EXERCISE TASKS
A – In two sentences, what does the article on the Uttar Pradesh election say?
B – According to the article on the Uttar Pradesh election, how many seats did the BJP win in the state assembly?
C – In the article on the Uttar Pradesh election, what does Neelanjan Sircar credit for the BJP's wins? Answer in one to three sentences.

======== SUPPLIED PASSAGE

New Delhi – India’s ruling Bhartiya Janata Party (BJP) has retained power in the country’s most populous state, Uttar Pradesh, in an election that was seen as a test of Prime Minister Narendra Modi’s popularity ahead of general elections in 2024 when he will seek a third term in office.
The BJP won more than 270 of 403 seats in the state assembly, well over the 202 needed to form Uttar Pradesh’s state government. The resounding victory makes the BJP the first political party in over three decades to win consecutive terms in the bellwether state.
Uttar Pradesh is home to more than 220 million of India’s 1.32 billion people. The state sends the most legislators (80) to the country’s national parliament. Its chief minister, Yogi Adityanath, who has just won his second term in office, is a Hindu monk-turned-politician who some political pundits believe is a possible successor to Modi on the national stage.
Adityanath openly backs his party’s Hindu nationalist agenda. He denies being anti-Muslim, but his rise to power in the state has coincided with anti-Muslim hate crimes and violence there, including lynchings.
Besides Uttar Pradesh, the BJP also won elections in the states of Uttarakhand, Manipur, and Goa this week. The party only lost in one of the five states that held elections, Punjab.
These elections were held in the aftermath of several deadly waves of COVID-19, which threw the country’s economy into tatters, worsening unemployment and inflation. It also came on the heels of widespread protests by farmers that posed the biggest challenge to Modi’s government to date.
“But the economic anxiety of the people did not translate into a vote against the BJP, as many would have assumed,” Neelanjan Sircar, a senior fellow with Centre for Policy Research, an Indian think-tank, told CBS News.
“Hindutva” and fear for minorities
“Hindutva ideology is always a factor with BJP’s wins,” Sircar said, referring to the party’s officially adopted policy of “cultural nationalism,” but he said Thursday’s election results were also about the BJP’s “ability to build a narrative on issues and a persona around Modi.”

================
======== DATASET EXTRACT

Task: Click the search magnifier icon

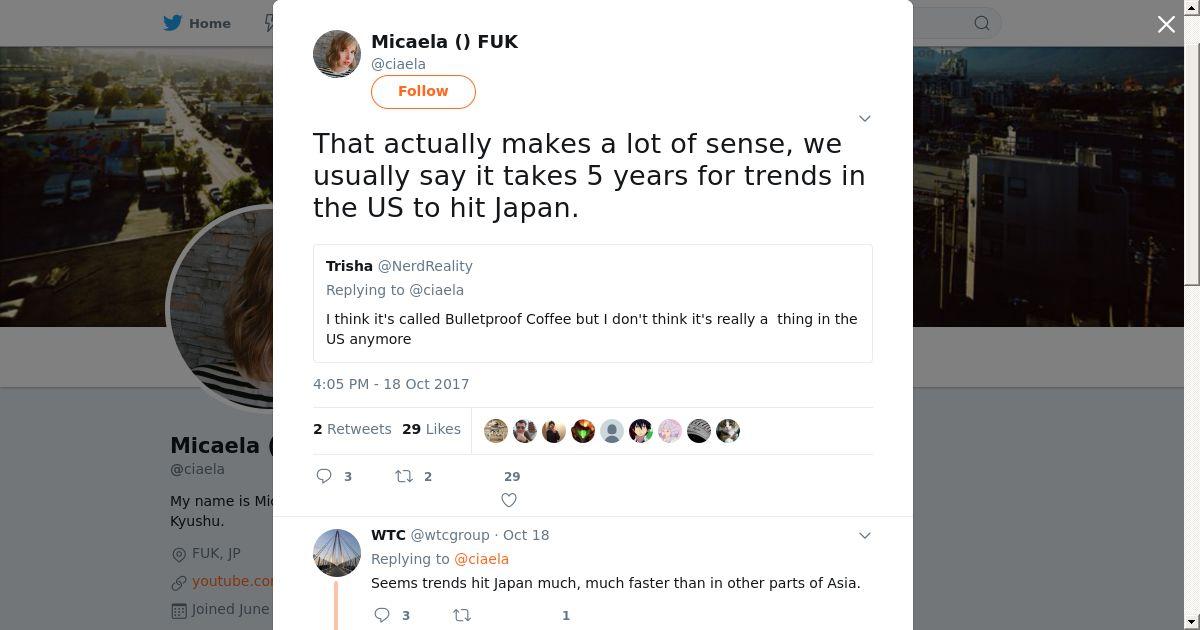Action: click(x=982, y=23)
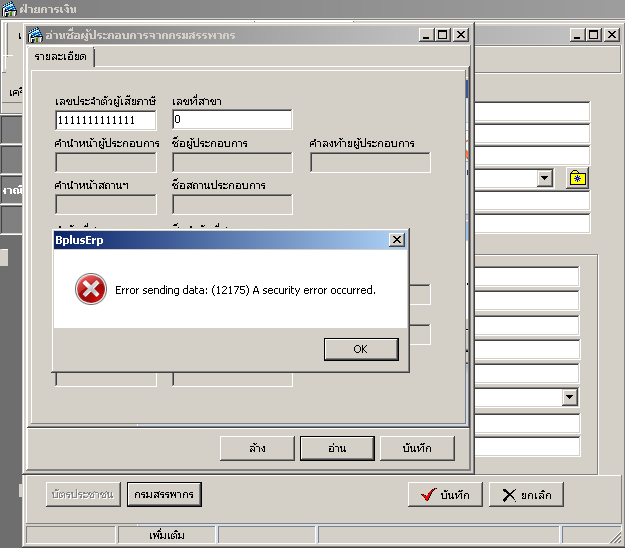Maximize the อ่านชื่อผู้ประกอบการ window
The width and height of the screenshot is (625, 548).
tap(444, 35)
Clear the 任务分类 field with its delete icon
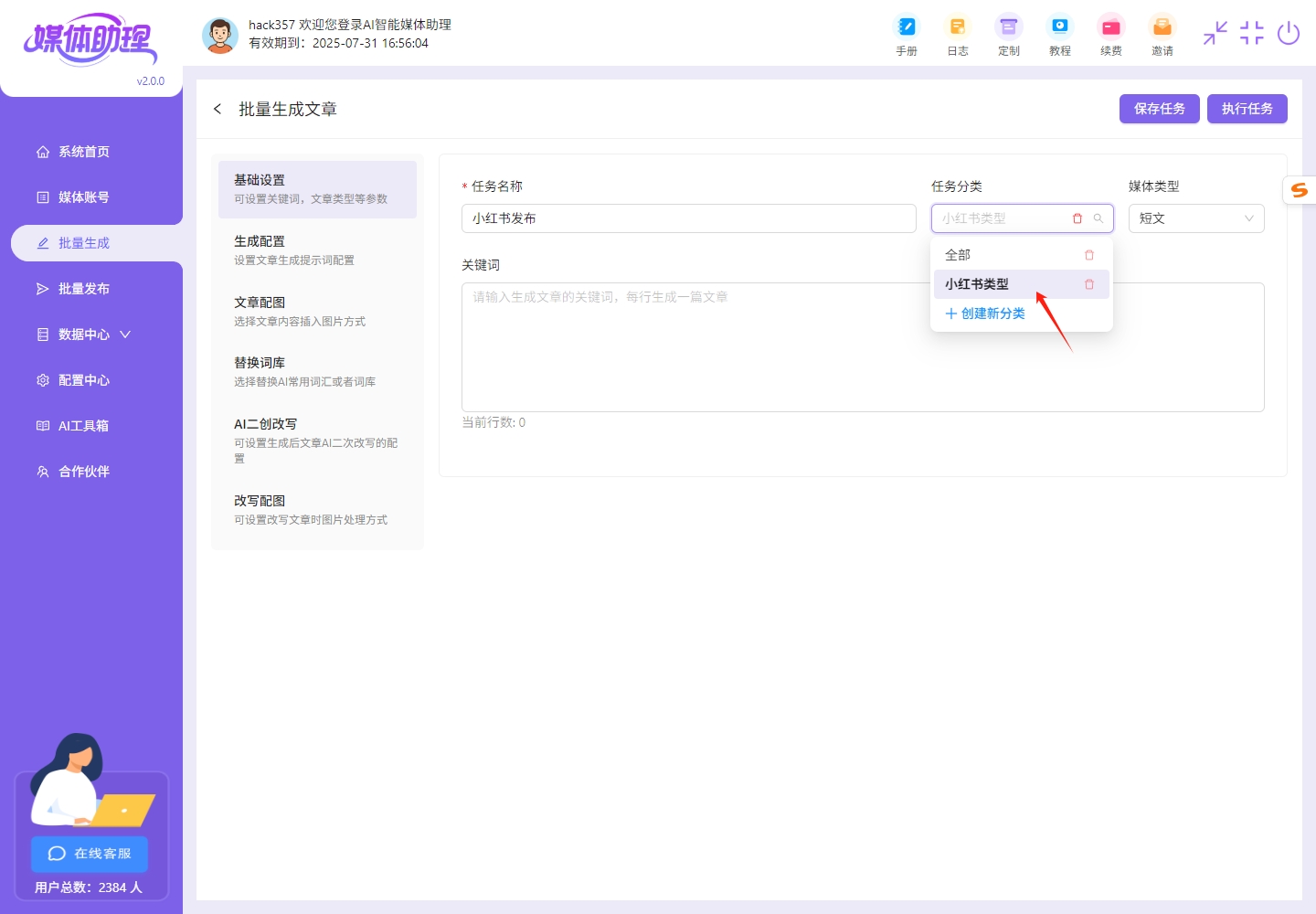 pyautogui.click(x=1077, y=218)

================

EXPECTED OUTPUTS
A – India's ruling BJP retained power in Uttar Pradesh, winning more than 270 of the state assembly's 403 seats in an election seen as a test of Prime Minister Narendra Modi's popularity ahead of the 2024 general elections. The party also won in Uttarakhand, Manipur, and Goa and lost only in Punjab, even though the elections followed deadly COVID-19 waves and widespread farmer protests.

B – More than 270 of the 403 seats.

C – Sircar says Hindutva ideology is always a factor in the BJP's wins. He adds that these results also reflected the party's ability to build a narrative on issues and a persona around Modi.